Well, I gotta differ a bit here, the County’s contribution is one 16th of the operating budget and capital outlays. I think the county should know what agencies are doing if it gives money to them, I think the county should look at any county funded agency’s books and annual report. But to go in and do an audit, where you start pulling receipts and invoices, where you go into bank accounts and desks, and then “provide oversight” of spending? The Port Authority is not, strictly speaking, a County agency, it is an Authority. Steve Bland does not report to Dan Onorato, not even 1/16th of Steve Bland.

That, said, this is a shrewd move by the Port Authority and an ambitious County Executive. The state legislature hardly wants to increase funding, they seem annoyed that PAT gets as much as it does. And PAT has not helped its case with the various mini scandals it has had, like renting that Heinz Building space when it has a building on the North Side. But pulling in the County auditor relieves some pressure on the Authority. An outside auditor gives the Authority more legitimacy for its costs.

I don’t think this is really about rules and regulations, I think the monopoly party will push anybody’s spending to the ethical edge of the envelope as best they can. This story is about political expediency, and what the market will bear.

I my opinion, the County may have wanted to stay away, or at least might want to dis-entangle themselves as soon as possible. Now if the Authority raises rates or cuts routes, or even just has a mini-scandal, people will say “Where was the county in all this?”

Although when I say I differ, this is still a quite good post, imho.

Skip said...

Ed, hear ya. I see how I use 'audit' and 'reviewing how tax dollars are spent' interchangeably. You say that, "This story is about political expediency, and what the market will bear" and I couldn't agree more, particularly when you look at how the authority decided which routes would be cut. They were based on ridership and not neighborhood need, without considering inefficiencies in other routes.
It seems like a couple of folks whose letters to the editor today are on the same line of thinking as this post. See Mr. Santarcangelo's letter for example.

Mark Rauterkus said...

Well, the Allegheny Controller is 100% of the job of Controller in the county.

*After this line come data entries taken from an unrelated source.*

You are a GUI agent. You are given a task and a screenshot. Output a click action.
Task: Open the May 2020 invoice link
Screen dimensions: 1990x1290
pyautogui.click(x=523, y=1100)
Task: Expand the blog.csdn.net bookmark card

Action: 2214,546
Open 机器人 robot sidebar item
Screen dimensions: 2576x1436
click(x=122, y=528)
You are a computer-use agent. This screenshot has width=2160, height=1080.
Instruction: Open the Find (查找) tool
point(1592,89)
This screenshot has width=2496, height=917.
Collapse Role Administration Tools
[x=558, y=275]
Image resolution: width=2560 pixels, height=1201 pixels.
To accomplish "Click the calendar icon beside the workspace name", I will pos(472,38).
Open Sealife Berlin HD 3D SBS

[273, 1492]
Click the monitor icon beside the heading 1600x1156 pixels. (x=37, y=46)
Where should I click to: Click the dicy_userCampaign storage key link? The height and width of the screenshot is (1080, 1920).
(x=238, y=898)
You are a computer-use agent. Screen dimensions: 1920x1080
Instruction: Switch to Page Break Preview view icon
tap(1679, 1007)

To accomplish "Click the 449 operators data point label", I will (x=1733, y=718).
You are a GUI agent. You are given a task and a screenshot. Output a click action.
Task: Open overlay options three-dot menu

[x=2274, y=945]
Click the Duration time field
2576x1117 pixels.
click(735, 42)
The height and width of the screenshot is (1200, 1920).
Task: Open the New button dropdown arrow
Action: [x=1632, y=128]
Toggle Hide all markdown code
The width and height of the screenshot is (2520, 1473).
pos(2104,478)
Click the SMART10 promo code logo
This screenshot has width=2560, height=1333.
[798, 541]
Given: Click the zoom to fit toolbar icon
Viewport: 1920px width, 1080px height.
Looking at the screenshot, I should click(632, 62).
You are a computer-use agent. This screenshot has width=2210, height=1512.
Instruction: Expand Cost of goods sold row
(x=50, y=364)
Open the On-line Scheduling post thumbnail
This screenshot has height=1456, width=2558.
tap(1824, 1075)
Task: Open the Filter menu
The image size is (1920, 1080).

Furthermore PAT operates 100% within Allegheny County.

So much for 1/16th of the county contribution.

MPF (present controller) and Dan Onorato (past controller) have been sleeping on the job. Sleeping is nice. They've been more like dead than alive.

The move isn't shrewd. It is too little, too late.

Of course Onorato and his buddies wanted to dis-engage and dis-entanle. That's what they've been doing, nothing.

Rocking the boat causes waves, takes energy and isn't the best way to make friends. Being honest is often 'brutal.' But, that 'tough love' is what we need for all agencies and authorities.